Réunion d'experts iraniens et américains sur l'Irak

Bagdad — Des responsables iraniens, américains et irakiens ont entamé hier à Bagdad des discussions pour tenter de faire baisser la violence en Irak dans la foulée de premiers contacts à haut niveau entre Iraniens et Américains en mai et juillet, a-t-on appris auprès d'un porte-parole américain.

La réunion se déroule dans le bureau du premier ministre Nouri al-Maliki, dans la zone verte ultrasécurisée qui abrite les bureaux du gouvernement et l'ambassade américaine, a expliqué ce porte-parole qui a demandé l'anonymat.

«Il s'agit d'une rencontre trilatérale... D'après ce que je sais, seule la question de sécurité sera évoquée», avait indiqué un autre porte-parole américain.

À Téhéran, l'agence de presse ISNA, citant l'ambassadeur iranien à Bagdad, Hassan Kazemi Qomi, avait indiqué de son côté que les discussions entre l'Iran et les États-Unis démarreraient dans la capitale irakienne hier matin.

M. Qomi a précisé à ISNA que les discussions porteraient sur la mise en oeuvre du comité de sécurité tripartite dont la création avait été annoncée le 24 juillet, et de la répartition des responsabilités au sein de ce comité.

Dimanche, le président irakien Jalal Talabani avait souhaité de son côté que les discussions soient productives, a indiqué son bureau.

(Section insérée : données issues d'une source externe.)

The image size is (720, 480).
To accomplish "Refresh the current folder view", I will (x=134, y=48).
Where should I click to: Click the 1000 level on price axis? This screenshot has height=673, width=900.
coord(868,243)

Les ambassadeurs américain et iranien, Ryan Crocker et Hassan Kazemi Qomi, s'étaient réunis une première fois le 28 mai dans la capitale irakienne mais sans percée majeure.

Leur deuxième rencontre, le 24 juillet, n'avait pas non plus permis de progrès majeur mais avait abouti à la décision de créer le comité tripartite chargé de traiter du problème de la sécurité en Irak.

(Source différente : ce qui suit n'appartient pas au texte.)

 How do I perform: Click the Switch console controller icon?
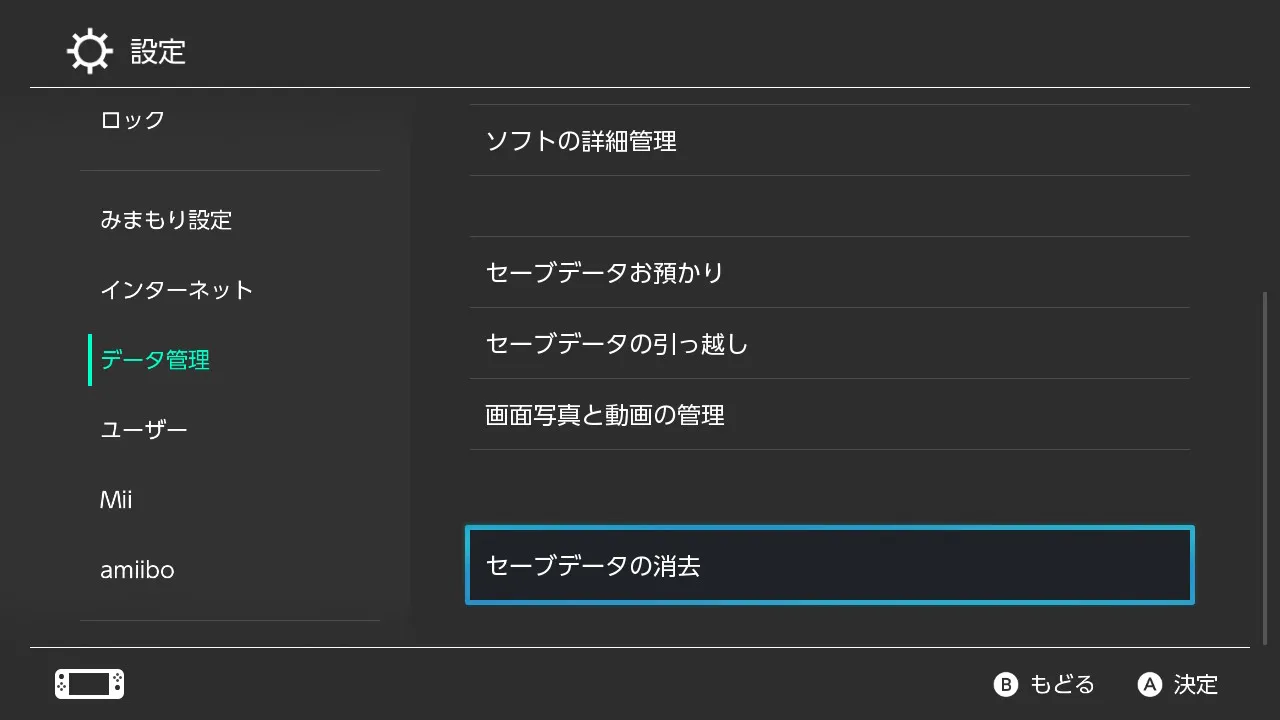(x=89, y=684)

Ce comité vise à limiter les activités des milices, de lutter contre le réseau al-Qaïda et d'instaurer la sécurité aux frontières.

C'était la seconde fois que les deux pays, opposés par de nombreux contentieux, avaient des discussions à haut niveau depuis la rupture de leurs relations diplomatiques il y a 27 ans.

Les États-Unis accusent la République islamique de soutenir les milices chiites en Irak, ce que l'Iran réfute.

Les militaires américains en Irak accusent en particulier des groupes proches de l'Iran d'entraîner des militants extrémistes et de leur fournir des armes capables de transpercer les véhicules blindés américains.